While tax results often seem harsh, the schematics of our income tax law and the attendant regulations require as *435much finality as is consonant with fairness and justice. The magnitude of our tax exactions, the multifariousness of the structure’s configurations, and its almost universal impact demand rigidity, lest the system breed litigation with concomitant, incessant, and ceaseless babble. Once the tax has been assessed and liens attach, much as we would like to relax these stentorian and perduring concepts in the name of equity, the entire tax tower would topple unless we apply with little remorse the rules of limitations, time fixation, res judicata, and similar jurisprudential tools having terminality as their goal. Of course, we must be certain that a third party does not become prey to the traps and tricks in the tax collector’s bag. But at the same time we must assure the tax gatherer that his gatherings be both speedy and unevadable, with a just and honorable finis for the tax and the taxer. We conclude that such an assurance in this case can be achieved only by the affirmance of the district court’s judgment.
Affirmed.

. 26 U.S.C.A. § 7403(a) provides:
“In any case where there has been a refusal or neglect to pay any tax, or to discharge any liability in respect thereof, whether or not levy has been made, the Attorney General or his delegate, at the request of the Secretary or his delegate, may direct a civil action to be filed in a district court of the United States to enforce the lien of the United States under this title with respect to such tax or liability or to subject any property, of whatever nature, of the delinquent, or in which he has any right, title, or interest, to the payment of such tax or liability.”

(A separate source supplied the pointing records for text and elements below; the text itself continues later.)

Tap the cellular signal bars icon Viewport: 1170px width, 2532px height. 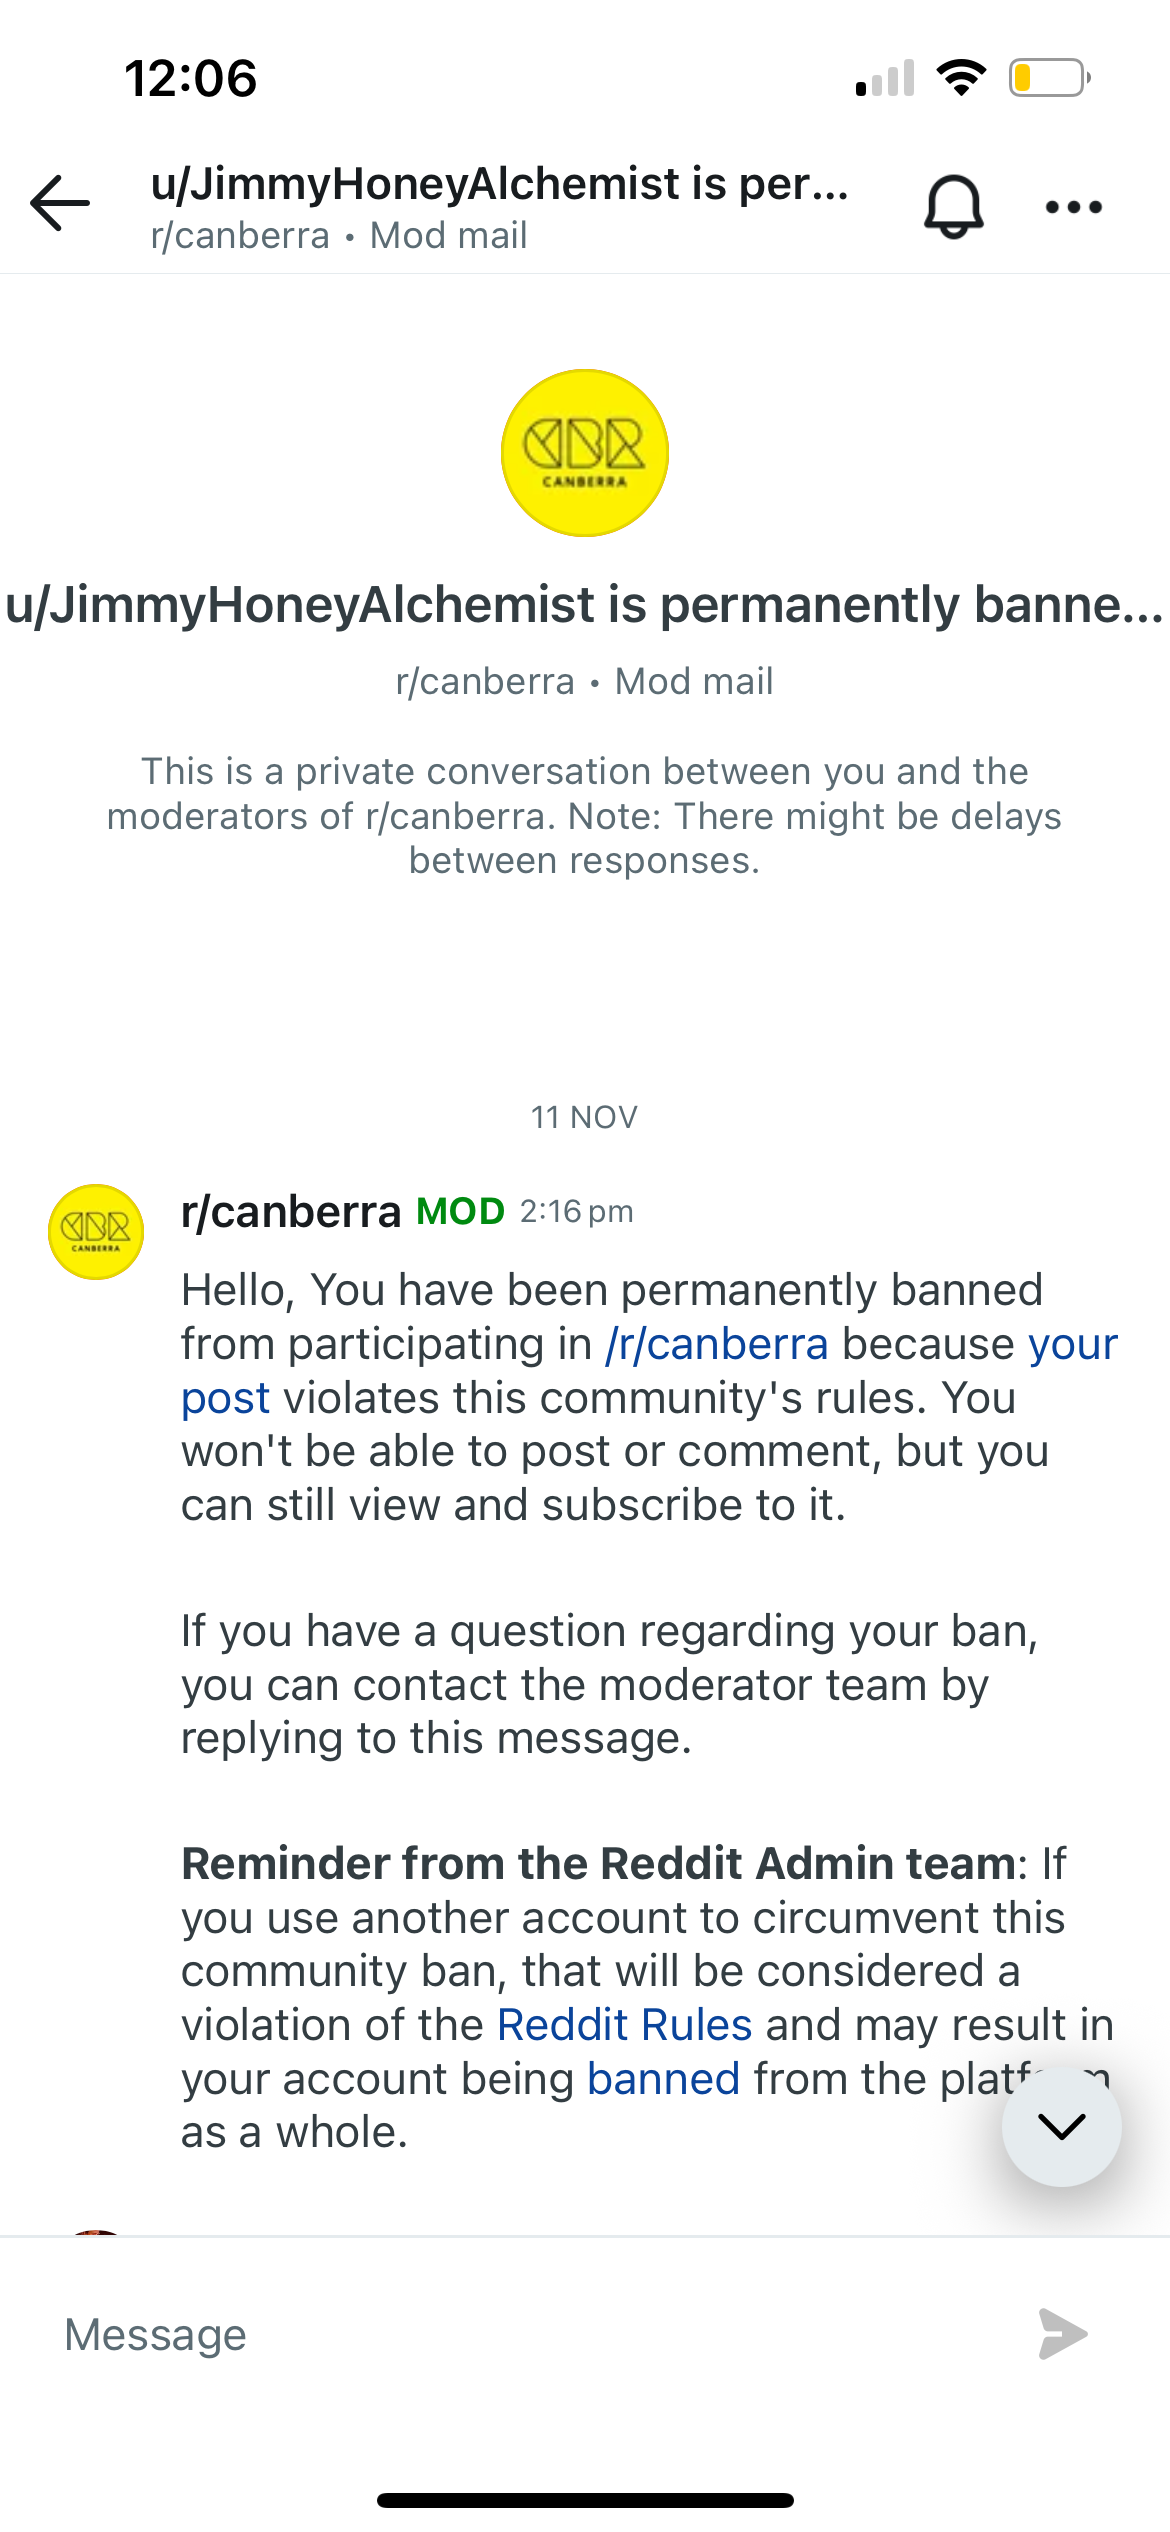(885, 78)
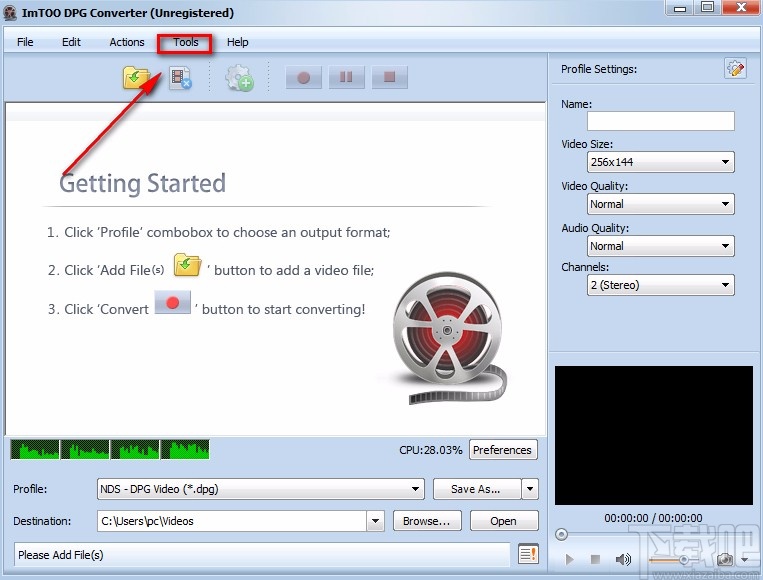Expand the Video Size dropdown
This screenshot has height=580, width=763.
[x=660, y=162]
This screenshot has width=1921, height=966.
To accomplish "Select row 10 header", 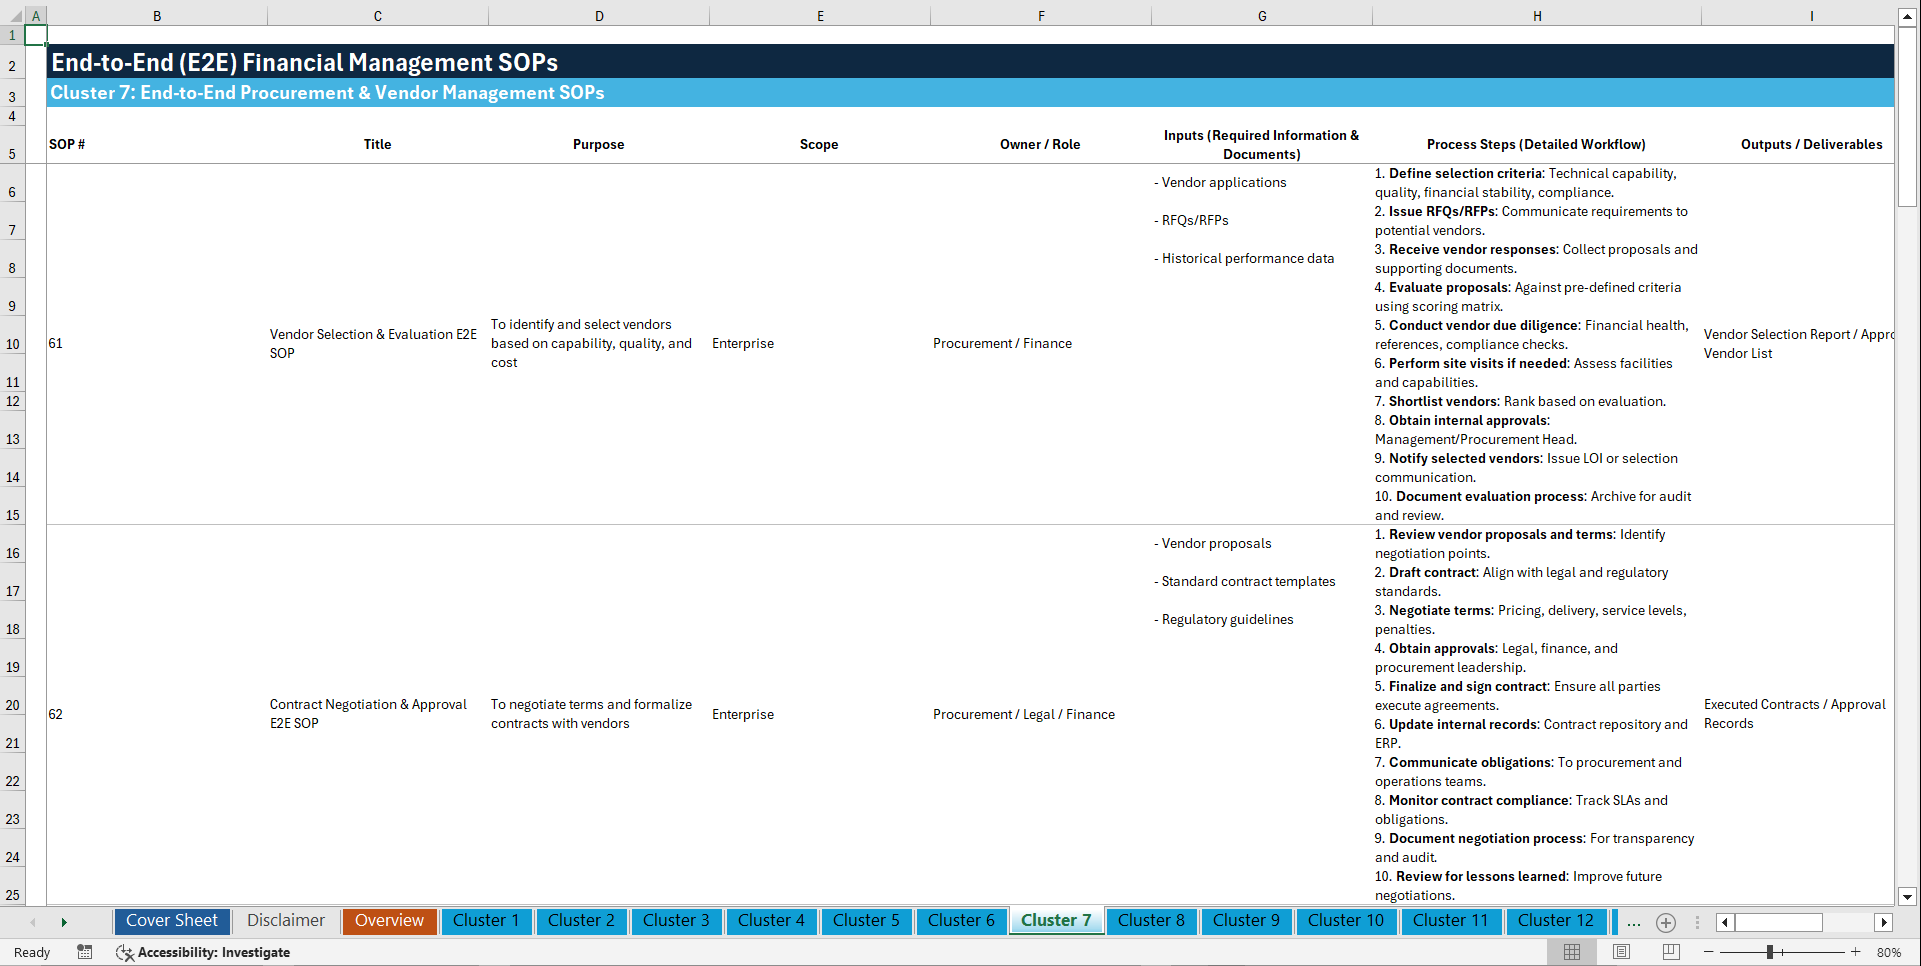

. The last sentence of this section rendered the government’s notices of levy upon the defendant Mathas in this case invalid, and indeed the government conceded the untimeliness of its administrative action. Since the government was prohibited by statute from proceeding by non-judicial foreclosure it was necessary to file counterclaims against the plaintiff in order to foreclose on its 1949 lien.

. Of course, our upholding the validity of the tax lien in and of itself does not grant to the government a perpetual preference vis-a-vis the rights of bona fide purchasers of a taxpayer’s property. In addition to showing that it has a valid lien, the government must also demonstrate that it has protected its lien’s statutory priority. In this case there can be no question that the government timely refiled its 1949 tax lien in order to retain its priority vis-a-vis the rights of Moyer. The Federal Tax Lien Act of 1966 requires the government, as a general rule, to refile notices of its tax liens within the one-year period ending thirty days after the expiration of the six-year period beginning with the date of the assessment of the tax. See 26 U.S.C.A. § 6323(g). However, with respect to those liens in existence on the date the Act became effective, section 6323(g) (4) provides that such liens were to be refiled during the calendar year 1967. In the instant case the government complied with this transitional rule, for it refiled its 1949 tax lien on December 27, 1967.

. See, e. g., 26 U.S.C.A. § 7426(c); Falik v. United States, 2 Cir. 1965, 343 F.2d 38; Graham v. United States, 9 Cir. 1957, 243 F.2d 919; United States v. Pearson, S.D.N.Y.1966, 258 F.Supp. 686; Cooper Agency, Inc. v. McLeod, E.D.S.C 1964, 235 F.Supp. 276, aff’d per curiam, 4 Cir. 1965, 348 F.2d 919; Quinn v. Hook, E.D.Pa.1964, 231 F.Supp. 718, aff’d per curiam, 3 Cir. 1965, 341 F.2d 920; Commercial Credit Corp. v. Schwartz, E.D.Ark.1954, 126 F.Supp. 728.